1

I have a corpus of text, which is separated into paragraphs with \nn.

\n\n"Well done, Mrs. Martin!" thought Emma.  "You know what you are about."\n\n"And when she had come away, Mrs. Martin was so very kind as to send\nMrs. Goddard a beautiful goose--the finest goose Mrs. Goddard had\never seen.  Mrs. Goddard had dressed it on a Sunday, and asked all\nthe three teachers, Miss Nash, and Miss Prince, and Miss Richardson,\nto sup with her."\n\n"Mr. Martin, I suppose, is not a man of information beyond the line\nof his own business? He does not read?"\n\n"Oh yes!--that is, no--I do not know--but I believe he has\nread a good deal--but not what you would think any thing of.\nHe reads the Agricultural Reports, and some other books that lay\nin one of the window seats--but he reads all _them_ to himself.\nBut sometimes of an evening, before we went to cards, he would read\nsomething aloud out of the Elegant Extracts, very entertaining.\nAnd I know he has read the Vicar of Wakefield.  He never read the\nRomance of the Forest, nor The Children of the Abbey.  He had never\nheard of such books before I mentioned them, but he is determined\nto get them now as soon as ever he can."\n\nThe next question was--\n\n"What sort of looking man is Mr. Martin?"

■ INFORMATION SUPPLIED ■
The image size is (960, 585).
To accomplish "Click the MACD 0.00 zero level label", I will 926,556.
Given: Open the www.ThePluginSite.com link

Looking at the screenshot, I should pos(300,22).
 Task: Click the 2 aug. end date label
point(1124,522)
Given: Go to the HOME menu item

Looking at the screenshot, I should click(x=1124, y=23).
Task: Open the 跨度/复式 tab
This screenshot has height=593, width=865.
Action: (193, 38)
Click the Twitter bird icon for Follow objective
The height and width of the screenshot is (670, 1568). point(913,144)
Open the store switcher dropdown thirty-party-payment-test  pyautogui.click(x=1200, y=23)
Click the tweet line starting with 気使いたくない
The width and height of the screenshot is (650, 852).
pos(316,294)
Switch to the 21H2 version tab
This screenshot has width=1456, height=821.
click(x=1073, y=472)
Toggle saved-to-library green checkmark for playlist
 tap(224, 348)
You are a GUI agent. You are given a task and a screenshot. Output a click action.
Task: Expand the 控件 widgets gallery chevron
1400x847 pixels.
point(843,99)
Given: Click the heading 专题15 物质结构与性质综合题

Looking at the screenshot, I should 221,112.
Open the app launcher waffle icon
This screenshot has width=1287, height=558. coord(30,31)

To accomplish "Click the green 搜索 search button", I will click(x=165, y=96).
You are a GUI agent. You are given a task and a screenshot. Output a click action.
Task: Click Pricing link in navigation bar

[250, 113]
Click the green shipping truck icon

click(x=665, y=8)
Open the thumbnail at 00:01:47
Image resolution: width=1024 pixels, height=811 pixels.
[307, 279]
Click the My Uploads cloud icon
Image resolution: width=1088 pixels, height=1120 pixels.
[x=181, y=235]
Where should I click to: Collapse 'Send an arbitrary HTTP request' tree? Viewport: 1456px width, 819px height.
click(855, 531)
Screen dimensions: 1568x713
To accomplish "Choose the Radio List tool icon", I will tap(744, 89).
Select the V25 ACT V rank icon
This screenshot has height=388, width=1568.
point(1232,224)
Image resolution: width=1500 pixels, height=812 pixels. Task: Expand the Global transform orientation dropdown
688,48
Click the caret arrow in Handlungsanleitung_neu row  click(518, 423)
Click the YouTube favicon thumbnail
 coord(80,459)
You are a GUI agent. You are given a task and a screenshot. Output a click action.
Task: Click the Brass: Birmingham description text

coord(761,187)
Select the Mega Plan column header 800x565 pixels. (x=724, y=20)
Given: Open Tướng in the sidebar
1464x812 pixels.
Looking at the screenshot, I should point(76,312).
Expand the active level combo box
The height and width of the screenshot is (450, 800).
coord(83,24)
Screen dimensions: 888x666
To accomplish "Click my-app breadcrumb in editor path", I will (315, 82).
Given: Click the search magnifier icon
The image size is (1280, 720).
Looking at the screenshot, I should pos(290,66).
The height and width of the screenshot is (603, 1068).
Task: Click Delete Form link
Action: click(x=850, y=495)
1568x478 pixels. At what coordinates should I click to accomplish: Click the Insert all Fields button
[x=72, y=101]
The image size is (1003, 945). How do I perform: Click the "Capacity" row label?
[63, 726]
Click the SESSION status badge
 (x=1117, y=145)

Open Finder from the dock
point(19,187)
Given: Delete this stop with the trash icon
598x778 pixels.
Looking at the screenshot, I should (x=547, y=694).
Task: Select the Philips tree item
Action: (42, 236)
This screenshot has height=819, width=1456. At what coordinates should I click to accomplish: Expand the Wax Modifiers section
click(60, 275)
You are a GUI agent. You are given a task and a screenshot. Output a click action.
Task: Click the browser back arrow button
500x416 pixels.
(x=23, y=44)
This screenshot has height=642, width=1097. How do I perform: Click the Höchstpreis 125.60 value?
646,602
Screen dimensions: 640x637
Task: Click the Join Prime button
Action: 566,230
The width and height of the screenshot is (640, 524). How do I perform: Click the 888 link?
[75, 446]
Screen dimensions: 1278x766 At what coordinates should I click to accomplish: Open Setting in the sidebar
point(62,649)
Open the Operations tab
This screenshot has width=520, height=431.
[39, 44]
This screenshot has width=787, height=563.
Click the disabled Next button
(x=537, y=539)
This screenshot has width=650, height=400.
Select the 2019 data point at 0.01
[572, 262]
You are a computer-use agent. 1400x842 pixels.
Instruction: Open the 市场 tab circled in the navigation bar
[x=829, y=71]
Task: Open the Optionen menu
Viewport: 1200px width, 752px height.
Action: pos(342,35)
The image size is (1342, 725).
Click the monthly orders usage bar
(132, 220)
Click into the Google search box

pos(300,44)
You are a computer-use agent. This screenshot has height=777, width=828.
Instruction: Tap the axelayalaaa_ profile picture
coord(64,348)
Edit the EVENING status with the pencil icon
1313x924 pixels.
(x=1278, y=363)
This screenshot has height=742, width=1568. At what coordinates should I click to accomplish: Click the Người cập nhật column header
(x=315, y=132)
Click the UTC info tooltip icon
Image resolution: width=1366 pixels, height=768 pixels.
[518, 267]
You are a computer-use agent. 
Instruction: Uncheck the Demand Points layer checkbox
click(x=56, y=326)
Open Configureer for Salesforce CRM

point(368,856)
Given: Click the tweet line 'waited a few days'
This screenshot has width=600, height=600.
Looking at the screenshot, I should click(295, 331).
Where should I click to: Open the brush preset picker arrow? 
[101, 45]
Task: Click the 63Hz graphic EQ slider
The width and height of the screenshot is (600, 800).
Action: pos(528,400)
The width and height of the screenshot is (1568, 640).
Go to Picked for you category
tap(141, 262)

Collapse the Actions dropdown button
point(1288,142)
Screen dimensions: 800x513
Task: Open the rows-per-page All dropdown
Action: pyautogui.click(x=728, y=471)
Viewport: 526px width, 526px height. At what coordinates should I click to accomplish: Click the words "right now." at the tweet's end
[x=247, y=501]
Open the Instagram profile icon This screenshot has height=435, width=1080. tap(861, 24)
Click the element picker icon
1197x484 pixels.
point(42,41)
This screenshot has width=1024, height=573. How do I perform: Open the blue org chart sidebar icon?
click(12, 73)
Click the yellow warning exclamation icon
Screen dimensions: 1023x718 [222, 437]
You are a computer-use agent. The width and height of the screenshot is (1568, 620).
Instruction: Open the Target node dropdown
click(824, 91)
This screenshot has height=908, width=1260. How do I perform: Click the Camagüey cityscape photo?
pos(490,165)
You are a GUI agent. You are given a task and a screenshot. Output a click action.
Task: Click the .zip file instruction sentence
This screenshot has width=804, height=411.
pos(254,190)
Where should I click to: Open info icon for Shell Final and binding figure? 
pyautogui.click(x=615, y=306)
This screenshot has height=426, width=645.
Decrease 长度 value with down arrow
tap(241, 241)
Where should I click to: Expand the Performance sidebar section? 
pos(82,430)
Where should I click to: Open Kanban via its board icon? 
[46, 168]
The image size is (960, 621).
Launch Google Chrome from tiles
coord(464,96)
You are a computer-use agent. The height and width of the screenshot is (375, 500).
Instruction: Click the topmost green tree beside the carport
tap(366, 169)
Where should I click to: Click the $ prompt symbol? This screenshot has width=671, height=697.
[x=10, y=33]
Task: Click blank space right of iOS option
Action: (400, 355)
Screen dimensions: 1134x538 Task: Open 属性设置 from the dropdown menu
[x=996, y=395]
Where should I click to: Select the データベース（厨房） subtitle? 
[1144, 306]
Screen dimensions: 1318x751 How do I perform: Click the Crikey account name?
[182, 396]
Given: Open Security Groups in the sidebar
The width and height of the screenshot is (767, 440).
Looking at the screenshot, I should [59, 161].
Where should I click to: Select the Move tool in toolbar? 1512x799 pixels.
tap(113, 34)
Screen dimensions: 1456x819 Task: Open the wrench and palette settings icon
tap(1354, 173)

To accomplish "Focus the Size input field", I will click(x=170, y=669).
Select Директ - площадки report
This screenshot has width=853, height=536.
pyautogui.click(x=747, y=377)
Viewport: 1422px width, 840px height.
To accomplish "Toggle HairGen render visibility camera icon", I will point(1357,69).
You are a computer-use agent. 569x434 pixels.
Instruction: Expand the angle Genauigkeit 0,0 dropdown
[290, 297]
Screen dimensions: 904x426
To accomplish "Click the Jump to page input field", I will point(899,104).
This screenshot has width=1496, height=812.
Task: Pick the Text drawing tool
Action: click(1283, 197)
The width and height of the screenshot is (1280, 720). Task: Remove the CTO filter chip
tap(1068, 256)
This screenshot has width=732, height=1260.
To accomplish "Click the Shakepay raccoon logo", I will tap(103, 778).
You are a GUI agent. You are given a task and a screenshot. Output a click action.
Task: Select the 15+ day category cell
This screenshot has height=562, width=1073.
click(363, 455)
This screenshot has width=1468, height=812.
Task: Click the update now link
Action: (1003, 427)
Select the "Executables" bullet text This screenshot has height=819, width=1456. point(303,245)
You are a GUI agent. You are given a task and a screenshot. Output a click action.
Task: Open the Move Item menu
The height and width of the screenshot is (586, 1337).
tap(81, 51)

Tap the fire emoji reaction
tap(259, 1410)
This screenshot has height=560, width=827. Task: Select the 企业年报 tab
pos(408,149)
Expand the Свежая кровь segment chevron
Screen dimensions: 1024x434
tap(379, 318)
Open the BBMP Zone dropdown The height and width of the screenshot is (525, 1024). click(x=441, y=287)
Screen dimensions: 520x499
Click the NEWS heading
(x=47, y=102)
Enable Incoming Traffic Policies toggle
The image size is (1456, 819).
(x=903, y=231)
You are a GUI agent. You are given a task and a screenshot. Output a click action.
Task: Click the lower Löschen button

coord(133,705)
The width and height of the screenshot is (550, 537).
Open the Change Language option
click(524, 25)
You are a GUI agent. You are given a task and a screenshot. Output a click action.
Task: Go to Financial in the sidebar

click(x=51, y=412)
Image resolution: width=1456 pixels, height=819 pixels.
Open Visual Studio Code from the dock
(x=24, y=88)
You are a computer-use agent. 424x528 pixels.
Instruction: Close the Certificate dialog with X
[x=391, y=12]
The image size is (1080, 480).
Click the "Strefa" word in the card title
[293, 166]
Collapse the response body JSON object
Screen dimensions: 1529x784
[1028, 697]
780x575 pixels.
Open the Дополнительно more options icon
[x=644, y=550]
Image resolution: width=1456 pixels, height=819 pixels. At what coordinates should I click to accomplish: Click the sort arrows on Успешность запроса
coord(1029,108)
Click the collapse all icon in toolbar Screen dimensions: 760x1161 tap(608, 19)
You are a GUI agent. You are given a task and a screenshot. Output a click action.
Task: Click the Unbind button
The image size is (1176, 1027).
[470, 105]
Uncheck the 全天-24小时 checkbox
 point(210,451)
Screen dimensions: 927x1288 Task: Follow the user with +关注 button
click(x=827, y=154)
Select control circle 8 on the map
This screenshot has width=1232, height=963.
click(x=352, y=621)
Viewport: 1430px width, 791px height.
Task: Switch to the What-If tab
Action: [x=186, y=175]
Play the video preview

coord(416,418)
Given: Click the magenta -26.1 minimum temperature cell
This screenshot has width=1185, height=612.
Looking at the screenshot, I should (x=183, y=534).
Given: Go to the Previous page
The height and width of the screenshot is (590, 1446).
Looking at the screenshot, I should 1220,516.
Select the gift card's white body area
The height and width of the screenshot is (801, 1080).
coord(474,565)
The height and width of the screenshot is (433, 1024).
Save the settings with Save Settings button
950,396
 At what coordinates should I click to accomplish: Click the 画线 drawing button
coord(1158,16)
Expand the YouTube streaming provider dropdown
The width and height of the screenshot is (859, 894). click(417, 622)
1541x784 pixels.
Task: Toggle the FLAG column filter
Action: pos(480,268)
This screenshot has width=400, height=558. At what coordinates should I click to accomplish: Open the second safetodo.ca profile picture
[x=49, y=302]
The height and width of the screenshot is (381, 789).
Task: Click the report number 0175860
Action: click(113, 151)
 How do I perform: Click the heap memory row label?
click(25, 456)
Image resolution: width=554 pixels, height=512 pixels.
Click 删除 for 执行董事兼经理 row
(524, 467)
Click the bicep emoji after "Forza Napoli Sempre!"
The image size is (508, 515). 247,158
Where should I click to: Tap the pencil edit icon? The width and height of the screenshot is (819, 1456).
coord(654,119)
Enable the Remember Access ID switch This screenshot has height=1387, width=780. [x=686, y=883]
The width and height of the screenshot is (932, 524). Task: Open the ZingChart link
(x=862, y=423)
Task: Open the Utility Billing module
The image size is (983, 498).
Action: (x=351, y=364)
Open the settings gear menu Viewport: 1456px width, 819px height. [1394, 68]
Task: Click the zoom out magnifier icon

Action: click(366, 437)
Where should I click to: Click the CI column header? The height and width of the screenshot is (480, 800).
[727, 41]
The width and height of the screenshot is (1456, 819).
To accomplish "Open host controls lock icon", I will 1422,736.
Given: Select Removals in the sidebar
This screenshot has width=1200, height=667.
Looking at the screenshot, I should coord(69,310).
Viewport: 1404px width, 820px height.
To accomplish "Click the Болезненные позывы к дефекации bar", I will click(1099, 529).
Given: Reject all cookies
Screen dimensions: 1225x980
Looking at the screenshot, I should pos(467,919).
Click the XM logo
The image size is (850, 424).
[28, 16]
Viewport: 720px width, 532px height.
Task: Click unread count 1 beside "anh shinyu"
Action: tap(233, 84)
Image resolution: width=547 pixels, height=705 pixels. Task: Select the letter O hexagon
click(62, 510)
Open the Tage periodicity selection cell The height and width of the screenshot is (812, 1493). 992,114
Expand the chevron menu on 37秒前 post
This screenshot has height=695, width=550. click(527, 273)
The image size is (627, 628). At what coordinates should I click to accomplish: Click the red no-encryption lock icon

■ EXERCISE BRIEF ■
Reproduce the entire corpus post word for word. These items were taken from a different source.

■ ANSWER TO THE EXERCISE ■
1

I have a corpus of text, which is separated into paragraphs with \nn.

\n\n"Well done, Mrs. Martin!" thought Emma.  "You know what you are about."\n\n"And when she had come away, Mrs. Martin was so very kind as to send\nMrs. Goddard a beautiful goose--the finest goose Mrs. Goddard had\never seen.  Mrs. Goddard had dressed it on a Sunday, and asked all\nthe three teachers, Miss Nash, and Miss Prince, and Miss Richardson,\nto sup with her."\n\n"Mr. Martin, I suppose, is not a man of information beyond the line\nof his own business? He does not read?"\n\n"Oh yes!--that is, no--I do not know--but I believe he has\nread a good deal--but not what you would think any thing of.\nHe reads the Agricultural Reports, and some other books that lay\nin one of the window seats--but he reads all _them_ to himself.\nBut sometimes of an evening, before we went to cards, he would read\nsomething aloud out of the Elegant Extracts, very entertaining.\nAnd I know he has read the Vicar of Wakefield.  He never read the\nRomance of the Forest, nor The Children of the Abbey.  He had never\nheard of such books before I mentioned them, but he is determined\nto get them now as soon as ever he can."\n\nThe next question was--\n\n"What sort of looking man is Mr. Martin?"